**EXERCISE INSTRUCTIONS:** Find all lines with the word "This" in the material, then copy them.

**SOURCE MATERIAL:**
________________________
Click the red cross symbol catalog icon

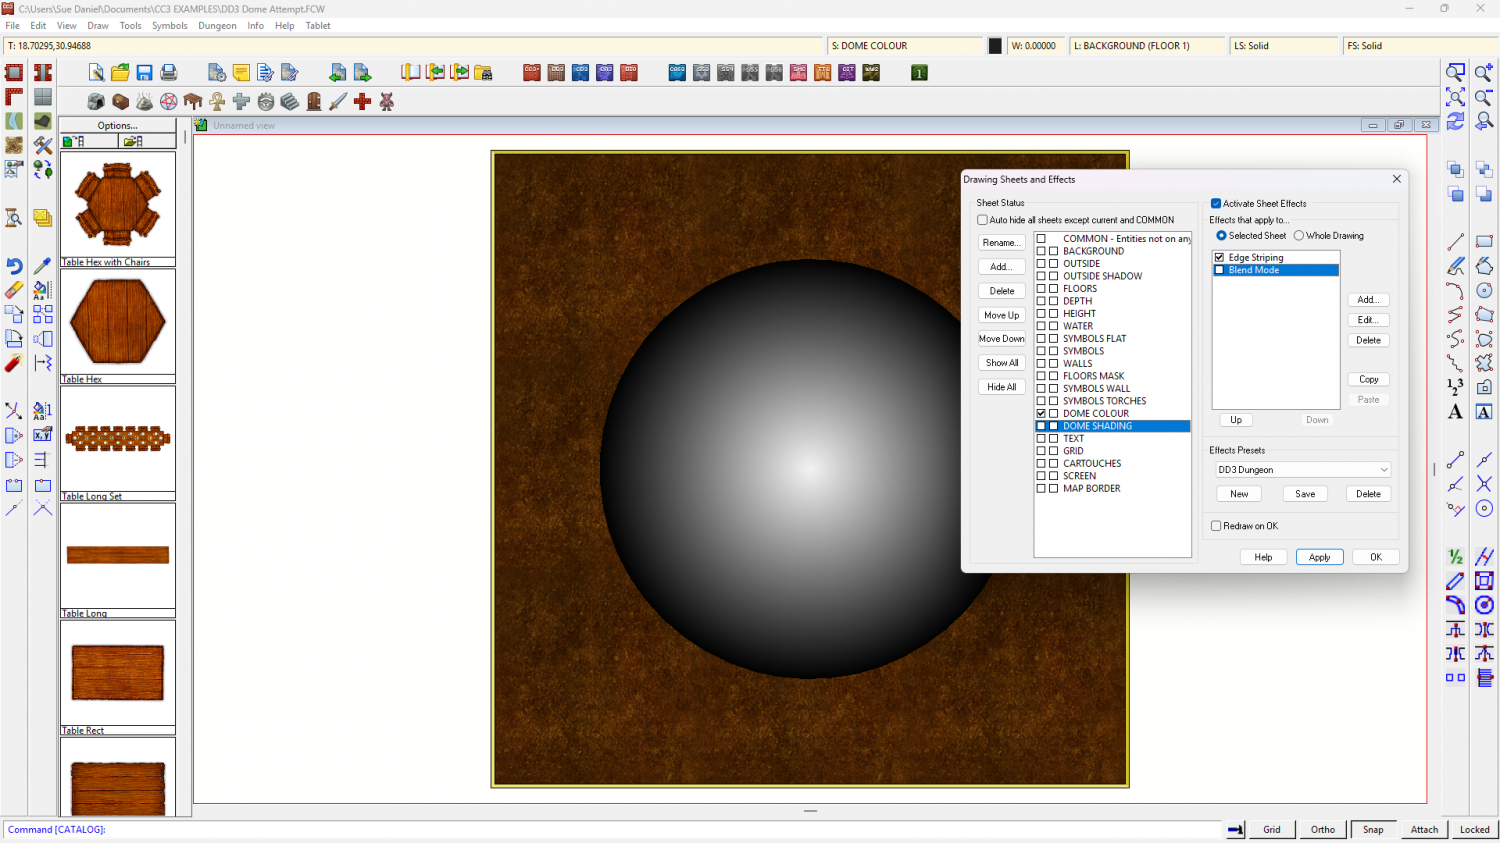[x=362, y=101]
________________________
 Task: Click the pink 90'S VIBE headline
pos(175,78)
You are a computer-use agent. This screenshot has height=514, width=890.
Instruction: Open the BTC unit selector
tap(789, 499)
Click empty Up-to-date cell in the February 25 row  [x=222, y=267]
________________________
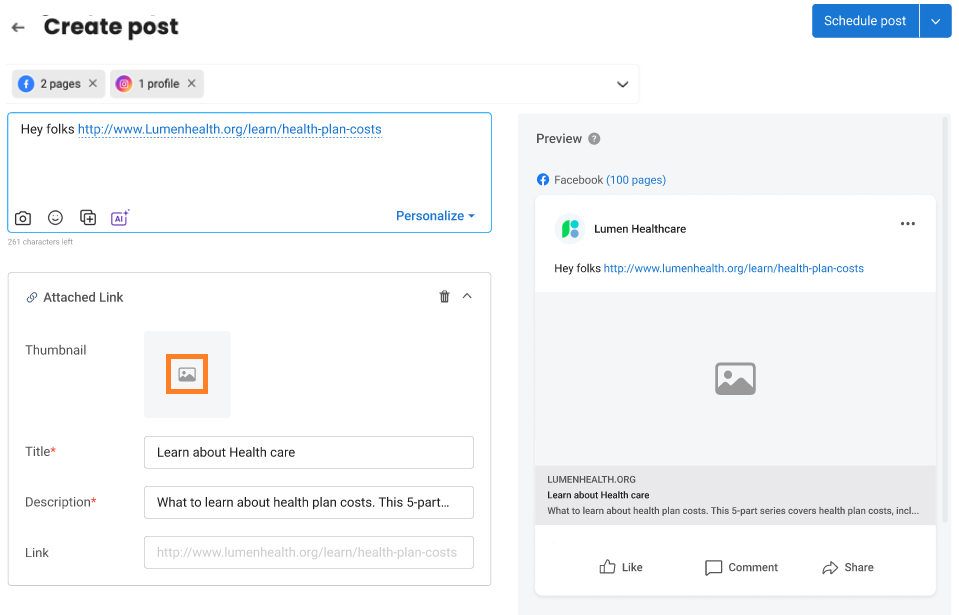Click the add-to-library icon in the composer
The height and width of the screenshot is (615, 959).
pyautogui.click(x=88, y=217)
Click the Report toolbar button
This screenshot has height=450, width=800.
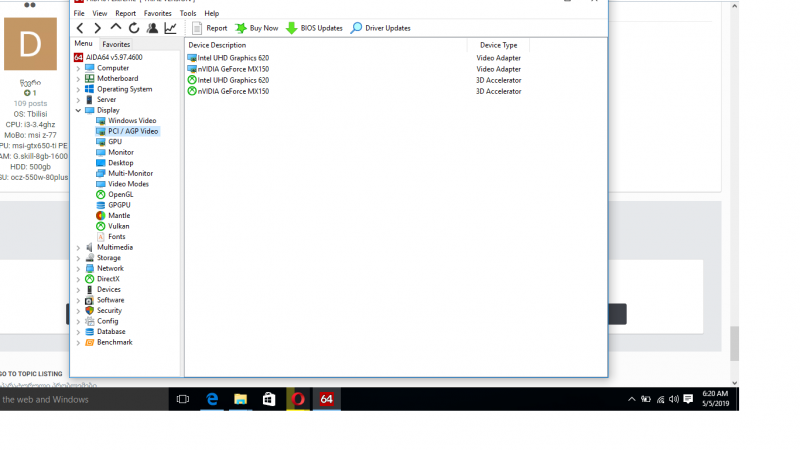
________________________
**YOUR SOLUTION:**
You are a computer-use agent. This screenshot has height=514, width=890.
This screenshot has height=450, width=800.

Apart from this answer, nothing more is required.